Awedis
- Type: Quarterly
- Format: A3
- Owner(s): Foundation of Culture and Heritage of Polish Armenians
- Editor: Armen Artwich
- Founded: 2009
- Language: Polish, Armenian
- Headquarters: Warsaw
- Website: www.awedis.ormianie.pl

= Awedis =

Polish Armenian magazine

Awedis (Աւետիս) is a Polish Armenian quarterly magazine published by the Foundation of Culture and Heritage of Polish Armenians in Poland. Awedis was founded in 2009 by Armen Artwich.

The magazine is a social and cultural periodical, focused on the life of the Armenian diaspora in Poland. Apart from the news, also articles concerning history and cultural heritage of Polish Armenians are published. The primary language of the magazine is Polish, with some articles translated into Armenian. It is well-known with its elegant, black and white layout.
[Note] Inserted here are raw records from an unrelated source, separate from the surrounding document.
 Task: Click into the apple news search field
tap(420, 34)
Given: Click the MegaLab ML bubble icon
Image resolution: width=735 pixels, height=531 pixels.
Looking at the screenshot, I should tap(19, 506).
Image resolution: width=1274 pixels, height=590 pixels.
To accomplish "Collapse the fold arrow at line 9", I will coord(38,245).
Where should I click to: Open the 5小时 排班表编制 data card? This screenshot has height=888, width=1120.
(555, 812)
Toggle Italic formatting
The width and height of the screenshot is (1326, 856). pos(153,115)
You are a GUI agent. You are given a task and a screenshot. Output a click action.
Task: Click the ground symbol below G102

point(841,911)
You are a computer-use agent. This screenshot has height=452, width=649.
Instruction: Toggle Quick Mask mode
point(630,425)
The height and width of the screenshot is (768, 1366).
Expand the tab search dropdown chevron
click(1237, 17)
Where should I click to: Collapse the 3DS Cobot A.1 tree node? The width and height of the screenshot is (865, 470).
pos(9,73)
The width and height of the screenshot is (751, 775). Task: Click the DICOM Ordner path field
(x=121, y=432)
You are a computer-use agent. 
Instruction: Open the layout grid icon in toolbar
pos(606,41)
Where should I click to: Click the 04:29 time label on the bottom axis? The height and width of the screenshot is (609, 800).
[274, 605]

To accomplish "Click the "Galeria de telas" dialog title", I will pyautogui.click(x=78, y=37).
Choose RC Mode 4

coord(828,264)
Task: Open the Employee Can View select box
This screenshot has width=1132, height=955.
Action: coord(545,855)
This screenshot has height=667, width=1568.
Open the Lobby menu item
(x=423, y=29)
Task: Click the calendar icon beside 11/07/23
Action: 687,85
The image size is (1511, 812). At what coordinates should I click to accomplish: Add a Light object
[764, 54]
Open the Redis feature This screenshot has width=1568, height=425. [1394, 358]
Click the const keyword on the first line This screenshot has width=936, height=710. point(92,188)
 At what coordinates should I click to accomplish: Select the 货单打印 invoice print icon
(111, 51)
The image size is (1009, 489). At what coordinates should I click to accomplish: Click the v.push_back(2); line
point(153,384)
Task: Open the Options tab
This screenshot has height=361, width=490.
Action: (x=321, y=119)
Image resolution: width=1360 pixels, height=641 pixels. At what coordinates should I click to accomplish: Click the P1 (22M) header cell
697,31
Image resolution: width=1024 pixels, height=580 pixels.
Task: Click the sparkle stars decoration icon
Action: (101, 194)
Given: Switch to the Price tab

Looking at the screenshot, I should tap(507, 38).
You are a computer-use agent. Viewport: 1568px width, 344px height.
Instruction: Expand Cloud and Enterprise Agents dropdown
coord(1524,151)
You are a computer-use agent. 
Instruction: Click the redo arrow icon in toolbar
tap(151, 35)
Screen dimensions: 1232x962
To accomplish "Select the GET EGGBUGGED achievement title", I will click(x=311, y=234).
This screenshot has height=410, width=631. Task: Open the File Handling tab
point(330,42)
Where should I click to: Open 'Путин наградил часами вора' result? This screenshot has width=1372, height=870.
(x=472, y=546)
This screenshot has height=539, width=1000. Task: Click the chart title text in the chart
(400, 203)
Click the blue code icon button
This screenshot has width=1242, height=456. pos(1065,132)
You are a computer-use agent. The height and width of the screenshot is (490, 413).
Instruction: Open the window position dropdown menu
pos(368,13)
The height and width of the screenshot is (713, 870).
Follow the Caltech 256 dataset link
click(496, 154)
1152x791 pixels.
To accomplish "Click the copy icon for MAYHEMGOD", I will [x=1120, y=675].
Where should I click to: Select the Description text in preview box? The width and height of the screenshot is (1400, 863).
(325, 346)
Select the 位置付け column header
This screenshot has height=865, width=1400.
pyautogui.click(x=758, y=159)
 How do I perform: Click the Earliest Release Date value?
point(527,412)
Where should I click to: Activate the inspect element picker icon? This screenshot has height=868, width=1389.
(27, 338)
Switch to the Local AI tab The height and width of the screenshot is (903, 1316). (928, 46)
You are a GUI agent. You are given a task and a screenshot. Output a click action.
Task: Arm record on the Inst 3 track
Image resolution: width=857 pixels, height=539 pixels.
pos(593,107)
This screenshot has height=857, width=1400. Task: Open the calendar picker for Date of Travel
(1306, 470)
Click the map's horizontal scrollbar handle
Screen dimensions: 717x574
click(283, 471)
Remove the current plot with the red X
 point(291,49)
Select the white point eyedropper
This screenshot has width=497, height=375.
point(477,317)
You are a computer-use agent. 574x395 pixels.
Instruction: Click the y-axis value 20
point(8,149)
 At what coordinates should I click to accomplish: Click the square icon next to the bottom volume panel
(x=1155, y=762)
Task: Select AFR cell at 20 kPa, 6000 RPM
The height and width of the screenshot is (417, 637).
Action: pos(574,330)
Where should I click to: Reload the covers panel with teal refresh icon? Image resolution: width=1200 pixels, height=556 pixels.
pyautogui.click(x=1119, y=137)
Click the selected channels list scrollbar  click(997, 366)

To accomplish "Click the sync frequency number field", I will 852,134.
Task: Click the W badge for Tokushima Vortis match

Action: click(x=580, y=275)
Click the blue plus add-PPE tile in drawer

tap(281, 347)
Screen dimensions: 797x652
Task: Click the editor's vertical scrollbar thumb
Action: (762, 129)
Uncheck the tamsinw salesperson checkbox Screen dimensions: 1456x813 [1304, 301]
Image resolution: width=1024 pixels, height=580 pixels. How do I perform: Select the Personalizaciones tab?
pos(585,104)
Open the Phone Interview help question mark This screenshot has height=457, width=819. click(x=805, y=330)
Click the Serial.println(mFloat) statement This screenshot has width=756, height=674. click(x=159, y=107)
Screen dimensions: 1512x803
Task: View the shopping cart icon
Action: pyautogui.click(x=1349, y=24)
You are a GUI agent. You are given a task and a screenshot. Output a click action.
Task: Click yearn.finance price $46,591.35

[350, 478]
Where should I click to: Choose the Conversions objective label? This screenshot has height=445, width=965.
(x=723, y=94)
The author team consists of a group of Polish-Armenian intellectuals, both from the old Armenian community and the recent immigration (including Monika Agopsowicz, Edgar Broyan, Bogdan Kasprowicz, Zbigniew Kościów, Romana Obrocka, Ara Sayegh), with correspondents in Armenia, Eastern Europe, France and the Middle East. A group of Polish scholars — historians, linguists and ethnographers is also actively involved.

==Honors==
In 2012 Awedis won the Diaspora Media Contest For Notable Contribution to the Preservation of the Armenian Identity, Printed Media category, announced by the Armenian Ministry of Diaspora.